# [Data extract]
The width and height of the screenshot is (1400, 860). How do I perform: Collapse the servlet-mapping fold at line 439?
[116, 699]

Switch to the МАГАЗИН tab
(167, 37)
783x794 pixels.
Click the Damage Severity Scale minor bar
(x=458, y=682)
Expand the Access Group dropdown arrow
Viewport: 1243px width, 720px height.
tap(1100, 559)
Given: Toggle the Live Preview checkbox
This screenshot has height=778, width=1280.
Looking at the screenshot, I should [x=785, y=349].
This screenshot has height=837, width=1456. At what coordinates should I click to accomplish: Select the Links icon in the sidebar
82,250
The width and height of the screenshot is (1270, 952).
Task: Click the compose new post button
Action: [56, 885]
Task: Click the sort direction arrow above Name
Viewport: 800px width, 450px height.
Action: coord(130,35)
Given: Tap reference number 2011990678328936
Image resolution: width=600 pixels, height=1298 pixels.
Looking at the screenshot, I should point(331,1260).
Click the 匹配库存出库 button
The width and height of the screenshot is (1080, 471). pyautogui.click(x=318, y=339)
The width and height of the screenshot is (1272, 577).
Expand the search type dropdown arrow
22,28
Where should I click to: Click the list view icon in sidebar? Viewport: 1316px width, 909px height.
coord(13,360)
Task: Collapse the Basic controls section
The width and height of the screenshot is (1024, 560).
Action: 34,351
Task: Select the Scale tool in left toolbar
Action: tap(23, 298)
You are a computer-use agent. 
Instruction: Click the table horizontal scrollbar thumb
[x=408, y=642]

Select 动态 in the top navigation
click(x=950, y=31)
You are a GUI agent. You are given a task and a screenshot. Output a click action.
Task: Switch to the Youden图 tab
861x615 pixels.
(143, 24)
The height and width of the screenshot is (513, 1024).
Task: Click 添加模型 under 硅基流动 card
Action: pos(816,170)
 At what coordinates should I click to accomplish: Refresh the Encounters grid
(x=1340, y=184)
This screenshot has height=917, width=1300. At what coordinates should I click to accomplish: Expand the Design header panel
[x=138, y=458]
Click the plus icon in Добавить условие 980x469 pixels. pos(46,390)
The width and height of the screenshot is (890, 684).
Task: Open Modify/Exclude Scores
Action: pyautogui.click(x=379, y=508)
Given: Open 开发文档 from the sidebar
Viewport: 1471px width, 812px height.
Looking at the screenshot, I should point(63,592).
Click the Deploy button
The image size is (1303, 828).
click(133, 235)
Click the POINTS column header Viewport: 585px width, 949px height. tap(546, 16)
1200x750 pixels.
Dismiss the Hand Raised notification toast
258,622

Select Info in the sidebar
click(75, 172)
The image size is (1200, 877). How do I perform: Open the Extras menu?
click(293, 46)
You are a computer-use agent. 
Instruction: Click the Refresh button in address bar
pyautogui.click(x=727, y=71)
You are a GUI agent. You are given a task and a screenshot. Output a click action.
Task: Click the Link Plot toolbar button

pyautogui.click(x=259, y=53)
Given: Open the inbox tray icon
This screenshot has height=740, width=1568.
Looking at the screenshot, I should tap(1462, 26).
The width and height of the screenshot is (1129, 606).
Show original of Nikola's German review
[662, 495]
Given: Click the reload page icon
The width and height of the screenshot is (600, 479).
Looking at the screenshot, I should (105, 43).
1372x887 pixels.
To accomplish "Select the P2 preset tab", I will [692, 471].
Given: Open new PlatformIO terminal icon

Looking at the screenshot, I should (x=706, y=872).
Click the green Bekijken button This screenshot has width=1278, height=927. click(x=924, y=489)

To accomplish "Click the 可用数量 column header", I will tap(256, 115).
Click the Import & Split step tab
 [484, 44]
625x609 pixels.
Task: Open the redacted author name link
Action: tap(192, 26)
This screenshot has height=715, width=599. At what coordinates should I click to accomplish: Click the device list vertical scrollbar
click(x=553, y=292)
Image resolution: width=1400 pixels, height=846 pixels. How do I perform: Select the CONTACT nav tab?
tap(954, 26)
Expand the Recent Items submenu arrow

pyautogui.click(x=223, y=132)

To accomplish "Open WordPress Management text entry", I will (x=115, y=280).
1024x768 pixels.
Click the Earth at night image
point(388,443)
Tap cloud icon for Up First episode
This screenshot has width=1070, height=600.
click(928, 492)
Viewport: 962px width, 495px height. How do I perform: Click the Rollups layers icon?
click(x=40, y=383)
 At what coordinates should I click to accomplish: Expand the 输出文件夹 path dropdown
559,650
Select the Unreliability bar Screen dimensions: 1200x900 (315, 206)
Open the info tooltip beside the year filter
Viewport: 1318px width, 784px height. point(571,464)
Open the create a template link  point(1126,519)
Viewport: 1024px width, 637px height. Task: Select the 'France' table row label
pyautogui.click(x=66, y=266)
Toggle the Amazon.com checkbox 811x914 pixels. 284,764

# [Objective]
Print all of the material above again, line for line, with no changes.

# [Answer to the task]
The width and height of the screenshot is (1400, 860). How do I perform: Collapse the servlet-mapping fold at line 439?
[116, 699]

Switch to the МАГАЗИН tab
(167, 37)
783x794 pixels.
Click the Damage Severity Scale minor bar
(x=458, y=682)
Expand the Access Group dropdown arrow
Viewport: 1243px width, 720px height.
tap(1100, 559)
Given: Toggle the Live Preview checkbox
This screenshot has height=778, width=1280.
Looking at the screenshot, I should [x=785, y=349].
This screenshot has height=837, width=1456. At what coordinates should I click to accomplish: Select the Links icon in the sidebar
82,250
The width and height of the screenshot is (1270, 952).
Task: Click the compose new post button
Action: [56, 885]
Task: Click the sort direction arrow above Name
Viewport: 800px width, 450px height.
Action: coord(130,35)
Given: Tap reference number 2011990678328936
Image resolution: width=600 pixels, height=1298 pixels.
Looking at the screenshot, I should point(331,1260).
Click the 匹配库存出库 button
The width and height of the screenshot is (1080, 471). pyautogui.click(x=318, y=339)
The width and height of the screenshot is (1272, 577).
Expand the search type dropdown arrow
22,28
Where should I click to: Click the list view icon in sidebar? Viewport: 1316px width, 909px height.
coord(13,360)
Task: Collapse the Basic controls section
The width and height of the screenshot is (1024, 560).
Action: 34,351
Task: Select the Scale tool in left toolbar
Action: tap(23, 298)
You are a computer-use agent. 
Instruction: Click the table horizontal scrollbar thumb
[x=408, y=642]

Select 动态 in the top navigation
click(x=950, y=31)
You are a GUI agent. You are given a task and a screenshot. Output a click action.
Task: Switch to the Youden图 tab
861x615 pixels.
(143, 24)
The height and width of the screenshot is (513, 1024).
Task: Click 添加模型 under 硅基流动 card
Action: pos(816,170)
 At what coordinates should I click to accomplish: Refresh the Encounters grid
(x=1340, y=184)
This screenshot has height=917, width=1300. At what coordinates should I click to accomplish: Expand the Design header panel
[x=138, y=458]
Click the plus icon in Добавить условие 980x469 pixels. pos(46,390)
The width and height of the screenshot is (890, 684).
Task: Open Modify/Exclude Scores
Action: pyautogui.click(x=379, y=508)
Given: Open 开发文档 from the sidebar
Viewport: 1471px width, 812px height.
Looking at the screenshot, I should point(63,592).
Click the Deploy button
The image size is (1303, 828).
click(133, 235)
Click the POINTS column header Viewport: 585px width, 949px height. tap(546, 16)
1200x750 pixels.
Dismiss the Hand Raised notification toast
258,622

Select Info in the sidebar
click(75, 172)
The image size is (1200, 877). How do I perform: Open the Extras menu?
click(293, 46)
You are a computer-use agent. 
Instruction: Click the Refresh button in address bar
pyautogui.click(x=727, y=71)
You are a GUI agent. You are given a task and a screenshot. Output a click action.
Task: Click the Link Plot toolbar button

pyautogui.click(x=259, y=53)
Given: Open the inbox tray icon
This screenshot has height=740, width=1568.
Looking at the screenshot, I should tap(1462, 26).
The width and height of the screenshot is (1129, 606).
Show original of Nikola's German review
[662, 495]
Given: Click the reload page icon
The width and height of the screenshot is (600, 479).
Looking at the screenshot, I should (105, 43).
1372x887 pixels.
To accomplish "Select the P2 preset tab", I will [692, 471].
Given: Open new PlatformIO terminal icon

Looking at the screenshot, I should (x=706, y=872).
Click the green Bekijken button This screenshot has width=1278, height=927. click(x=924, y=489)

To accomplish "Click the 可用数量 column header", I will tap(256, 115).
Click the Import & Split step tab
 [484, 44]
625x609 pixels.
Task: Open the redacted author name link
Action: tap(192, 26)
This screenshot has height=715, width=599. At what coordinates should I click to accomplish: Click the device list vertical scrollbar
click(x=553, y=292)
Image resolution: width=1400 pixels, height=846 pixels. How do I perform: Select the CONTACT nav tab?
tap(954, 26)
Expand the Recent Items submenu arrow

pyautogui.click(x=223, y=132)

To accomplish "Open WordPress Management text entry", I will (x=115, y=280).
1024x768 pixels.
Click the Earth at night image
point(388,443)
Tap cloud icon for Up First episode
This screenshot has width=1070, height=600.
click(928, 492)
Viewport: 962px width, 495px height. How do I perform: Click the Rollups layers icon?
click(x=40, y=383)
 At what coordinates should I click to accomplish: Expand the 输出文件夹 path dropdown
559,650
Select the Unreliability bar Screen dimensions: 1200x900 (315, 206)
Open the info tooltip beside the year filter
Viewport: 1318px width, 784px height. point(571,464)
Open the create a template link  point(1126,519)
Viewport: 1024px width, 637px height. Task: Select the 'France' table row label
pyautogui.click(x=66, y=266)
Toggle the Amazon.com checkbox 811x914 pixels. 284,764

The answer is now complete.